We've recently taken my son (20 months old) to a few public attractions geared towards young children/toddlers. The idea behind these attractions is to provide an environment friendly to children, with a wide variety of interactive displays, toys, and activities ranging from floating rubber duckies and plastic boats on an interactive waterway, to simulated "grocery stores" complete with child-friendly products to put in child-sized shopping carts.
The trips were massive hits with my son. Being able to run around and explore at his own pace, coupled with the sheer variety of Really Cool Things to play with, made these destinations instant favorites.
However, what we found is that many parents there apparently either turned their kids loose and let them run around essentially unsupervised, or followed them around but just didn't care to (or weren't capable of) restraining their child when they misbehaved.
My son was probably one of the youngest there (most seemed to be in the 4-5 year old range), so was at a significant disadvantage to the larger kids. We were constantly by his side the entire time, but some of the behavior we witnessed included:
- Children pushing my son aside to play with whatever he was playing with at the time (one mother asked her son to let my son play; when her son ignored her, she continued to ask him in increasingly politer tones to share, until he shouted "no!", at which point she gave up).
- Children cutting in line to get at activities where each child was supposed to take turns (e.g. an air-compressor powered "rocket launcher" that fired foam projectiles across the room, with a sign saying "only two rockets per turn please"; two boys with armfuls of rockets pushed past my son and two other children to monopolize the launcher, and their parents were nowhere in sight).
- One child of about 5 actually took a swing at my son when he came over to play in the same large play structure; the boy's mother was standing right there and did nothing.
How do you handle these situations? I found myself being less assertive with some of the other children than I would have liked to have been, largely because the site of someone pushing, bullying, or swinging at (there was no actual contact) my son provokes an instant rage-response, which is not the best position to be in when dealing with strange children. Dealing with the parents was only possible some of the time, since many times no other related adults were in sight.
Staff presence was sparse, at best, and rarely in sight of where the actual activities were taking place.

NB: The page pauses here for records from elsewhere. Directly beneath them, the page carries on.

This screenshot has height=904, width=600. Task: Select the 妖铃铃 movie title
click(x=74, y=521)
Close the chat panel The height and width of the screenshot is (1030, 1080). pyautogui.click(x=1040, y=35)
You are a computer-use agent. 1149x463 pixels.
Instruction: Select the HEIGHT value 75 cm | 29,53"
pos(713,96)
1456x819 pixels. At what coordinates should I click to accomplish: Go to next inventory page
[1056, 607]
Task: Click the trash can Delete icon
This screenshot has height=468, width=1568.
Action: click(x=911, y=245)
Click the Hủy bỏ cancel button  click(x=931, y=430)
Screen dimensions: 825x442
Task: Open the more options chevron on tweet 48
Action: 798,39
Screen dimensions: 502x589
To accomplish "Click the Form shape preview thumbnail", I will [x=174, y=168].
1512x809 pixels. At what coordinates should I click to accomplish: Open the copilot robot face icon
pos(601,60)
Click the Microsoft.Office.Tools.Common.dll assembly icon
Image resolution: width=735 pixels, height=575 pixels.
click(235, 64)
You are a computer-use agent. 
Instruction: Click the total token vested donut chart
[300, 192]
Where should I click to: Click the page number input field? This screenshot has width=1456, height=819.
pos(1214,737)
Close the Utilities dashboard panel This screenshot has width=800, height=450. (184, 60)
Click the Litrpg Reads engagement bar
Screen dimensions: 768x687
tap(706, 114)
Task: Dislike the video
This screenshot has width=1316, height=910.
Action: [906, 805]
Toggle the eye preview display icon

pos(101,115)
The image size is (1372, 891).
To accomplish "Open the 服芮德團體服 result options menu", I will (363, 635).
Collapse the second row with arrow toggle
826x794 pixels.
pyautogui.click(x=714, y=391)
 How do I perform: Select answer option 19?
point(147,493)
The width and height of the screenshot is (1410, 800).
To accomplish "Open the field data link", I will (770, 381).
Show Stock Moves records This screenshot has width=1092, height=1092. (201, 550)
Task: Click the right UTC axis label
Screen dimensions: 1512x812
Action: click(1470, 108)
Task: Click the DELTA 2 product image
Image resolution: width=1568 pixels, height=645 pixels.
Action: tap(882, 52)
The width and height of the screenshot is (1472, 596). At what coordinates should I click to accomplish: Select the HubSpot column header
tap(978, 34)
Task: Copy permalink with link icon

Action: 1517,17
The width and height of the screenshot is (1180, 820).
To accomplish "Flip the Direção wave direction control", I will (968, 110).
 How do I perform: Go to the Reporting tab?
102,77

Given the haste which with people in the US call lawyers, I'm doubly reluctant to physically remove another child from a toy or activity that my son should have priority on, but if they're actively endangering my son....
I also don't want to teach my son that the appropriate response is to roll over and let other kids push him around. I want him to understand when he is in the right, and others are in the wrong, and assert himself in those situations.